Time Period3 Months [change]
DirectionMoves Against 
StrengthInsignificant
Accuracy86.36%
ValuesDaily Returns

China Resources Beer  vs.  QT Imaging Holdings

 Performance 
       Timeline  
China Resources Beer 

Risk-Adjusted Performance

5 of 100

 
Weak
 
Strong
Modest
Compared to the overall equity markets, risk-adjusted returns on investments in China Resources Beer are ranked lower than 5 (%) of all global equities and portfolios over the last 90 days. Despite nearly weak forward-looking signals, China Resources reported solid returns over the last few months and may actually be approaching a breakup point.
QT Imaging Holdings 

Risk-Adjusted Performance

0 of 100

 
Weak
 
Strong
Very Weak
Over the last 90 days QT Imaging Holdings has generated negative risk-adjusted returns adding no value to investors with long positions. Despite latest weak performance, the Stock's basic indicators remain strong and the recent confusion on Wall Street may also be a sign of long-lasting gains for the firm traders.
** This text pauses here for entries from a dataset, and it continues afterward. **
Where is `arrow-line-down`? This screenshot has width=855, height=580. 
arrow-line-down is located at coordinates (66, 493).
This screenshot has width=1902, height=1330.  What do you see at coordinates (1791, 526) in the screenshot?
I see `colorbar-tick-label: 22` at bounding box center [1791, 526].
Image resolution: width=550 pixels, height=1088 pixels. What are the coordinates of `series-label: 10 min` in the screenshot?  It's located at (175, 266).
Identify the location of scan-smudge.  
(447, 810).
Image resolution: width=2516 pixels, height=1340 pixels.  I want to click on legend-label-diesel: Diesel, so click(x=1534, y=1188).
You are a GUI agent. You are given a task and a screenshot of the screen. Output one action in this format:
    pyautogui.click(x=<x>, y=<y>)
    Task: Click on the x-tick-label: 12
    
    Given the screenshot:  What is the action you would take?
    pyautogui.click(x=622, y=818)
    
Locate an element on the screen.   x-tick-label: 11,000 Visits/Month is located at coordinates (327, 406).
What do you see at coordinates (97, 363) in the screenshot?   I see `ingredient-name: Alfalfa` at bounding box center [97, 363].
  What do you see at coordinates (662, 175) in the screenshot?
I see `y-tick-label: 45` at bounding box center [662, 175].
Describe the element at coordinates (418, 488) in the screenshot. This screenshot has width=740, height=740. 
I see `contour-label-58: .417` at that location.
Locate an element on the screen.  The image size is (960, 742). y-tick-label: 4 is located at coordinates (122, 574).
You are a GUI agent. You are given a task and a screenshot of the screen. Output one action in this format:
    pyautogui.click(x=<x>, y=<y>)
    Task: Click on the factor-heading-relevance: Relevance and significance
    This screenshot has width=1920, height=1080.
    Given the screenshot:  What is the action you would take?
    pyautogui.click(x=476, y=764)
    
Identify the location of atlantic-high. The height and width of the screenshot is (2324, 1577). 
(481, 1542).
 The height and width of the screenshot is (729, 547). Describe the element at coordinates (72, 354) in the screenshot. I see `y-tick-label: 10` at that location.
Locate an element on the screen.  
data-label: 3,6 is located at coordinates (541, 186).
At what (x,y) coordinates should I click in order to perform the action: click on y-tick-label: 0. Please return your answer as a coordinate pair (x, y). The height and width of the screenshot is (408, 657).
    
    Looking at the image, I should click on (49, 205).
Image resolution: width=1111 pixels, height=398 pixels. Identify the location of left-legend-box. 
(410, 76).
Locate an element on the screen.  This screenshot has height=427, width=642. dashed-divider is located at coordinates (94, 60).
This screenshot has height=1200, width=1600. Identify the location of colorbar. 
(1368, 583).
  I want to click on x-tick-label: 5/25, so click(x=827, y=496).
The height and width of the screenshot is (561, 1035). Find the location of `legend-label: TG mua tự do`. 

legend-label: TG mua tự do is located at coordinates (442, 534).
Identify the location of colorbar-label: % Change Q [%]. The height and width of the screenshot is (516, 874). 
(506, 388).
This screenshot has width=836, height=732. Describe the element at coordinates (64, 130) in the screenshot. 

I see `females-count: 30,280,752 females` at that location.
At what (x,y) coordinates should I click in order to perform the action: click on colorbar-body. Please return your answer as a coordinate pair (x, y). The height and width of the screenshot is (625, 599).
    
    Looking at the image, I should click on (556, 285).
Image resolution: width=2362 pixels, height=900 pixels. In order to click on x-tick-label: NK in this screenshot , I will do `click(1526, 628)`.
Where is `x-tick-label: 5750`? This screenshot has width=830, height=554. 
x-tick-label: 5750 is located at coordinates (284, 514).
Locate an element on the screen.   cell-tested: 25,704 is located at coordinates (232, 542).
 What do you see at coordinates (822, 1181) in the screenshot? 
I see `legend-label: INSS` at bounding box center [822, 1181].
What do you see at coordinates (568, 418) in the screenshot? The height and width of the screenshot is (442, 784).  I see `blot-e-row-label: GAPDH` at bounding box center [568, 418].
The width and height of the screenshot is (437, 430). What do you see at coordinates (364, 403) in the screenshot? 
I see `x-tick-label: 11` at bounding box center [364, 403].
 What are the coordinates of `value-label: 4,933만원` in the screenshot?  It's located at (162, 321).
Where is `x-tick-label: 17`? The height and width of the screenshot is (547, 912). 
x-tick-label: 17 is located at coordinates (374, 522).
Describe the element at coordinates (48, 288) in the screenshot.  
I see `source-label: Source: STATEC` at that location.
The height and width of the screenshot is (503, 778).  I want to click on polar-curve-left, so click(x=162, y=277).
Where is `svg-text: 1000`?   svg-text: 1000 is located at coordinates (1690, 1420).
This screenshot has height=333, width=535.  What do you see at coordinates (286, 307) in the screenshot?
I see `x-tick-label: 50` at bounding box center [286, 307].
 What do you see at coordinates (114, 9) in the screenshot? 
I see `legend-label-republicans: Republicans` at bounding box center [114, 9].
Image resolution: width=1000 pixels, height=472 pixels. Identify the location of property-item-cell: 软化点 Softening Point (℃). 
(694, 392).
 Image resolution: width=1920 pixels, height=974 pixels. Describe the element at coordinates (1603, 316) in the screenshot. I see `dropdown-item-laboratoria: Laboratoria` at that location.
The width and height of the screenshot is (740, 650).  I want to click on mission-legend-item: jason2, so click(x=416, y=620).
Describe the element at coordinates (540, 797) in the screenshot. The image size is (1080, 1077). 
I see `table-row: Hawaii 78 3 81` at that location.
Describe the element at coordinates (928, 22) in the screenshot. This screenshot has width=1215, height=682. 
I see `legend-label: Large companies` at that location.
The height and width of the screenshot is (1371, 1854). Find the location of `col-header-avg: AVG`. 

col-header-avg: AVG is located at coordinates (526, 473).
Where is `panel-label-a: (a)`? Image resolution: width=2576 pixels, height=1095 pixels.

China Resources and QT Imaging Volatility Contrast

   Predicted Return Density   
       Returns  

Pair Trading with China Resources and QT Imaging

The main advantage of trading using opposite China Resources and QT Imaging positions is that it hedges away some unsystematic risk. Because of two separate transactions, even if China Resources position performs unexpectedly, QT Imaging can make up some of the losses. Pair trading also minimizes risk from directional movements in the market. For example, if an entire industry or sector drops because of unexpected headlines, the short position in QT Imaging will offset losses from the drop in QT Imaging's long position.
The idea behind China Resources Beer and QT Imaging Holdings pairs trading is to make the combined position market-neutral, meaning the overall market's direction will not affect its win or loss (or potential downside or upside). This can be achieved by designing a pairs trade with two highly correlated stocks or equities that operate in a similar space or sector, making it possible to obtain profits through simple and relatively low-risk investment.
Check out your portfolio center.
Note that this page's information should be used as a complementary analysis to find the right mix of equity instruments to add to your existing portfolios or create a brand new portfolio. You can also try the Cryptocurrency Center module to build and monitor diversified portfolio of extremely risky digital assets and cryptocurrency.